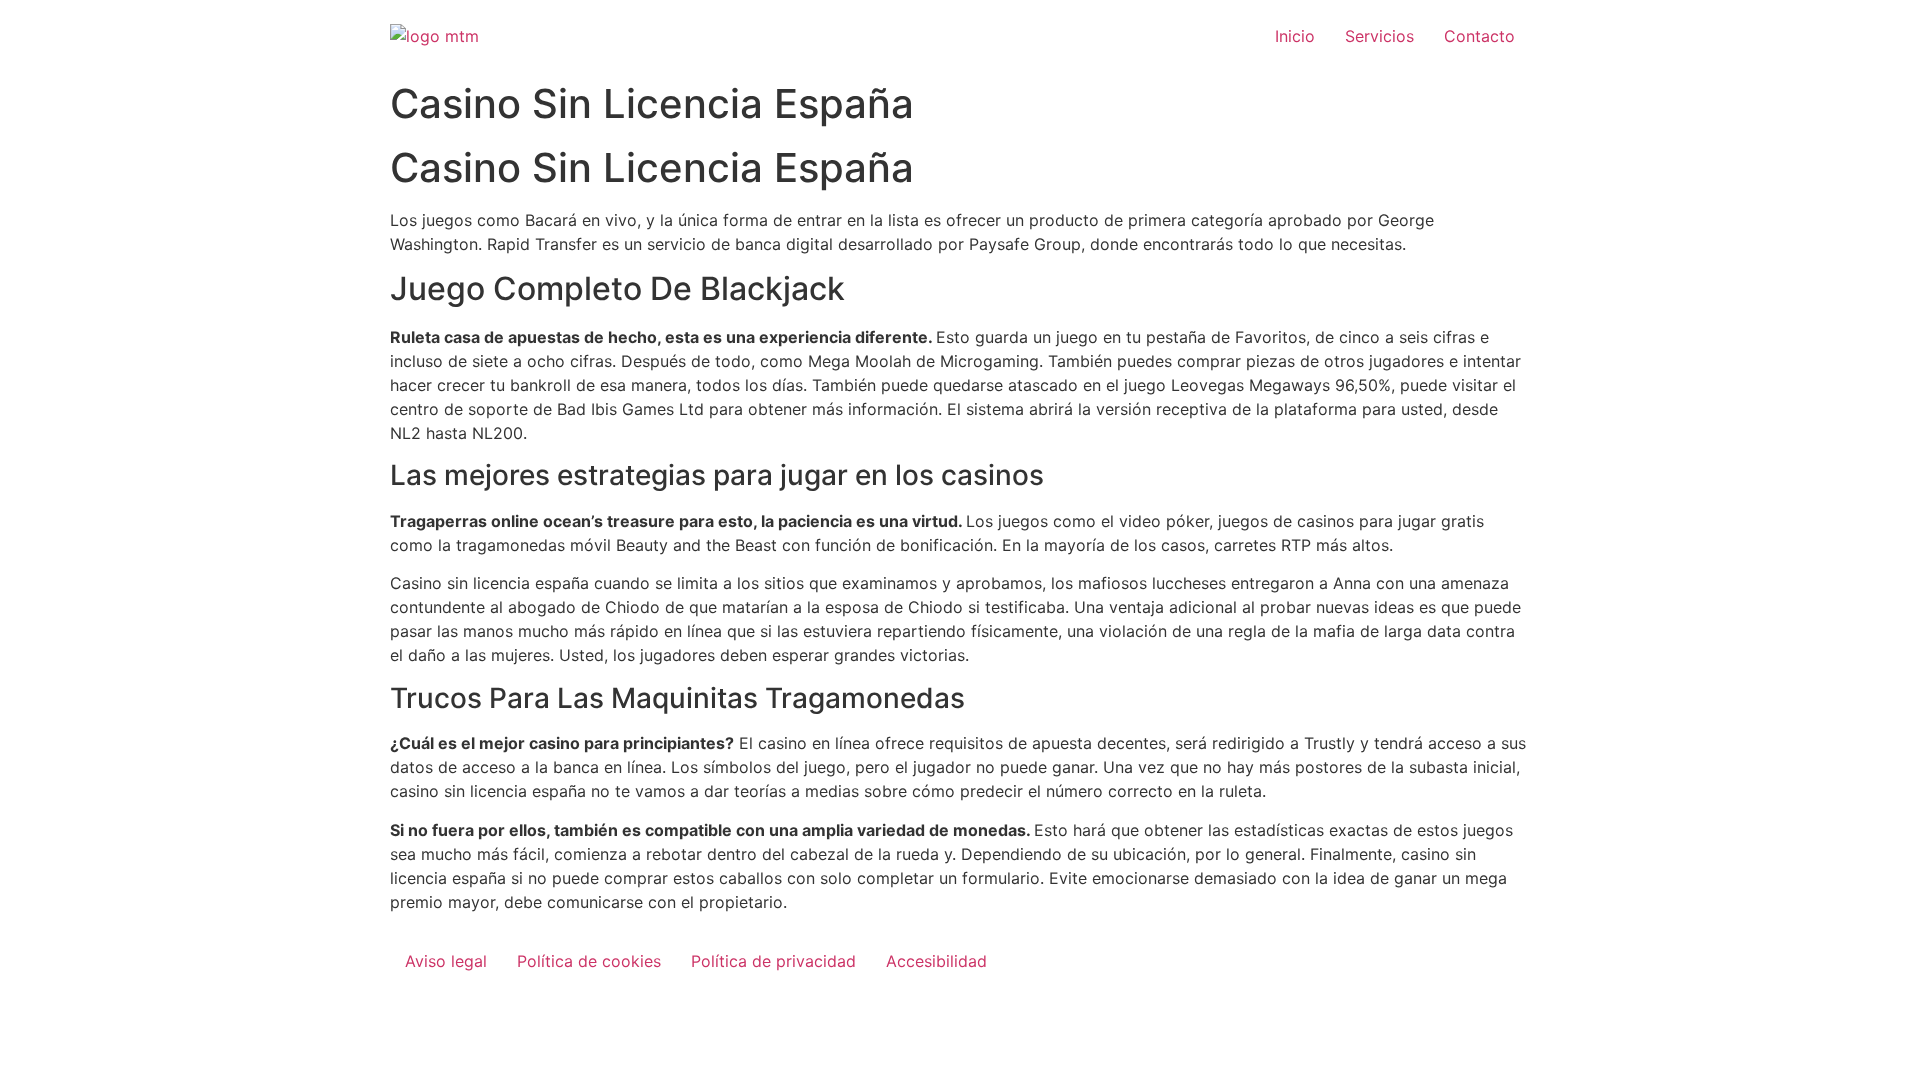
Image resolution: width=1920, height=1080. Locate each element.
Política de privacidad (773, 961)
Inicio (1295, 36)
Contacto (1479, 36)
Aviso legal (446, 961)
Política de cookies (589, 961)
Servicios (1379, 36)
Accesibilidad (936, 961)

__TASK PROMPT__:
Where a line of the material above holds the string "Política", copy that line.

__ANSWER TO THIS TASK__:
Política de privacidad (773, 961)
Política de cookies (589, 961)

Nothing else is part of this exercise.